*** Begin section ***

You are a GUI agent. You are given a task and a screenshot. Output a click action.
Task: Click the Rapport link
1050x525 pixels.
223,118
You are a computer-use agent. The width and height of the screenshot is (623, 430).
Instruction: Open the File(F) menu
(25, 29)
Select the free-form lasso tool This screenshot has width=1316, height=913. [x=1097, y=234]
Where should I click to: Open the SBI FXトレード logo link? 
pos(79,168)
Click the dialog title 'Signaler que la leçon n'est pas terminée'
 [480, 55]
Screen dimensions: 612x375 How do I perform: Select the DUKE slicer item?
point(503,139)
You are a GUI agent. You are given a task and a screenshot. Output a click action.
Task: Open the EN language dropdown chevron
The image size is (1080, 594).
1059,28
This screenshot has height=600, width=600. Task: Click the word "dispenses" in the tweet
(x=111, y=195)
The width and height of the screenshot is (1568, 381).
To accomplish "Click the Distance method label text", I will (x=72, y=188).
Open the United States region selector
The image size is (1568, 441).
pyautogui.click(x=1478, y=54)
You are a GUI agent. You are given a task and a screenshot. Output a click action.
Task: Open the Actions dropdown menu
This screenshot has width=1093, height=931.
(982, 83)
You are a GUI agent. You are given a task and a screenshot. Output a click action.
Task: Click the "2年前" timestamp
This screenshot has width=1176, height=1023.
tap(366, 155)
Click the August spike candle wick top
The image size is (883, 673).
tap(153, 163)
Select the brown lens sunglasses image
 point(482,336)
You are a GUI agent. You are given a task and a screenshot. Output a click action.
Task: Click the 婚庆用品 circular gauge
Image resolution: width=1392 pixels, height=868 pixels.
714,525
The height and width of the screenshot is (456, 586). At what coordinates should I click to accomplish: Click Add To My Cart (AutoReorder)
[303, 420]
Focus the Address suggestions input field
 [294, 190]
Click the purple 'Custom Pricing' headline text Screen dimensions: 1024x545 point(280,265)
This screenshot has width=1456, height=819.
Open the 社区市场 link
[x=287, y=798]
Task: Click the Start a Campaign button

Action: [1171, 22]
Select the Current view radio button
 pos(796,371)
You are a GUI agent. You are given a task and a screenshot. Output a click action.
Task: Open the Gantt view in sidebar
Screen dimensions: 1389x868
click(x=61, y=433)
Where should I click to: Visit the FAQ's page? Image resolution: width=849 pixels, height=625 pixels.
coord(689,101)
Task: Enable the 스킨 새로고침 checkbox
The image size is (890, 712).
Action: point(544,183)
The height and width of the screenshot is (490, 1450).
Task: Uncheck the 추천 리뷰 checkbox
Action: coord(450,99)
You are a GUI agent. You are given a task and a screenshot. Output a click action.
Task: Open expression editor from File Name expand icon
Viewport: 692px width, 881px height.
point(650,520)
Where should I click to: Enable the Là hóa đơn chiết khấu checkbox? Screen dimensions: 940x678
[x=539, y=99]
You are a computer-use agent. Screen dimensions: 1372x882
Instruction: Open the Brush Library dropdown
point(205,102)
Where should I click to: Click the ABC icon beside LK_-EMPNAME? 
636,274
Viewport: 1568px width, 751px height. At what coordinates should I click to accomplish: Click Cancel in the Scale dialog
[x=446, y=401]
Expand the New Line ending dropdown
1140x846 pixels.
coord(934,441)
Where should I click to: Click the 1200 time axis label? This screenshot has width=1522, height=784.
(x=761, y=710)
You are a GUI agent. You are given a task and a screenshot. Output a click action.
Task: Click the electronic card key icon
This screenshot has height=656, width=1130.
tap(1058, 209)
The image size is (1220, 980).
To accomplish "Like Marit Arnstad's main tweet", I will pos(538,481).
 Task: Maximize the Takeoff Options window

*** End section ***

### What to do
Each line of the listing should be reproduced without any alteration.

### Answer section
You are a GUI agent. You are given a task and a screenshot. Output a click action.
Task: Click the Rapport link
1050x525 pixels.
223,118
You are a computer-use agent. The width and height of the screenshot is (623, 430).
Instruction: Open the File(F) menu
(25, 29)
Select the free-form lasso tool This screenshot has width=1316, height=913. [x=1097, y=234]
Where should I click to: Open the SBI FXトレード logo link? 
pos(79,168)
Click the dialog title 'Signaler que la leçon n'est pas terminée'
 [480, 55]
Screen dimensions: 612x375 How do I perform: Select the DUKE slicer item?
point(503,139)
You are a GUI agent. You are given a task and a screenshot. Output a click action.
Task: Open the EN language dropdown chevron
The image size is (1080, 594).
1059,28
This screenshot has height=600, width=600. Task: Click the word "dispenses" in the tweet
(x=111, y=195)
The width and height of the screenshot is (1568, 381).
To accomplish "Click the Distance method label text", I will (x=72, y=188).
Open the United States region selector
The image size is (1568, 441).
pyautogui.click(x=1478, y=54)
You are a GUI agent. You are given a task and a screenshot. Output a click action.
Task: Open the Actions dropdown menu
This screenshot has width=1093, height=931.
(982, 83)
You are a GUI agent. You are given a task and a screenshot. Output a click action.
Task: Click the "2年前" timestamp
This screenshot has width=1176, height=1023.
tap(366, 155)
Click the August spike candle wick top
The image size is (883, 673).
tap(153, 163)
Select the brown lens sunglasses image
 point(482,336)
You are a GUI agent. You are given a task and a screenshot. Output a click action.
Task: Click the 婚庆用品 circular gauge
Image resolution: width=1392 pixels, height=868 pixels.
714,525
The height and width of the screenshot is (456, 586). At what coordinates should I click to accomplish: Click Add To My Cart (AutoReorder)
[303, 420]
Focus the Address suggestions input field
 [294, 190]
Click the purple 'Custom Pricing' headline text Screen dimensions: 1024x545 point(280,265)
This screenshot has width=1456, height=819.
Open the 社区市场 link
[x=287, y=798]
Task: Click the Start a Campaign button

Action: [1171, 22]
Select the Current view radio button
 pos(796,371)
You are a GUI agent. You are given a task and a screenshot. Output a click action.
Task: Open the Gantt view in sidebar
Screen dimensions: 1389x868
click(x=61, y=433)
Where should I click to: Visit the FAQ's page? Image resolution: width=849 pixels, height=625 pixels.
coord(689,101)
Task: Enable the 스킨 새로고침 checkbox
The image size is (890, 712).
Action: point(544,183)
The height and width of the screenshot is (490, 1450).
Task: Uncheck the 추천 리뷰 checkbox
Action: coord(450,99)
You are a GUI agent. You are given a task and a screenshot. Output a click action.
Task: Open expression editor from File Name expand icon
Viewport: 692px width, 881px height.
point(650,520)
Where should I click to: Enable the Là hóa đơn chiết khấu checkbox? Screen dimensions: 940x678
[x=539, y=99]
You are a computer-use agent. Screen dimensions: 1372x882
Instruction: Open the Brush Library dropdown
point(205,102)
Where should I click to: Click the ABC icon beside LK_-EMPNAME? 
636,274
Viewport: 1568px width, 751px height. At what coordinates should I click to accomplish: Click Cancel in the Scale dialog
[x=446, y=401]
Expand the New Line ending dropdown
1140x846 pixels.
coord(934,441)
Where should I click to: Click the 1200 time axis label? This screenshot has width=1522, height=784.
(x=761, y=710)
You are a GUI agent. You are given a task and a screenshot. Output a click action.
Task: Click the electronic card key icon
This screenshot has height=656, width=1130.
tap(1058, 209)
The image size is (1220, 980).
To accomplish "Like Marit Arnstad's main tweet", I will pos(538,481).
 Task: Maximize the Takeoff Options window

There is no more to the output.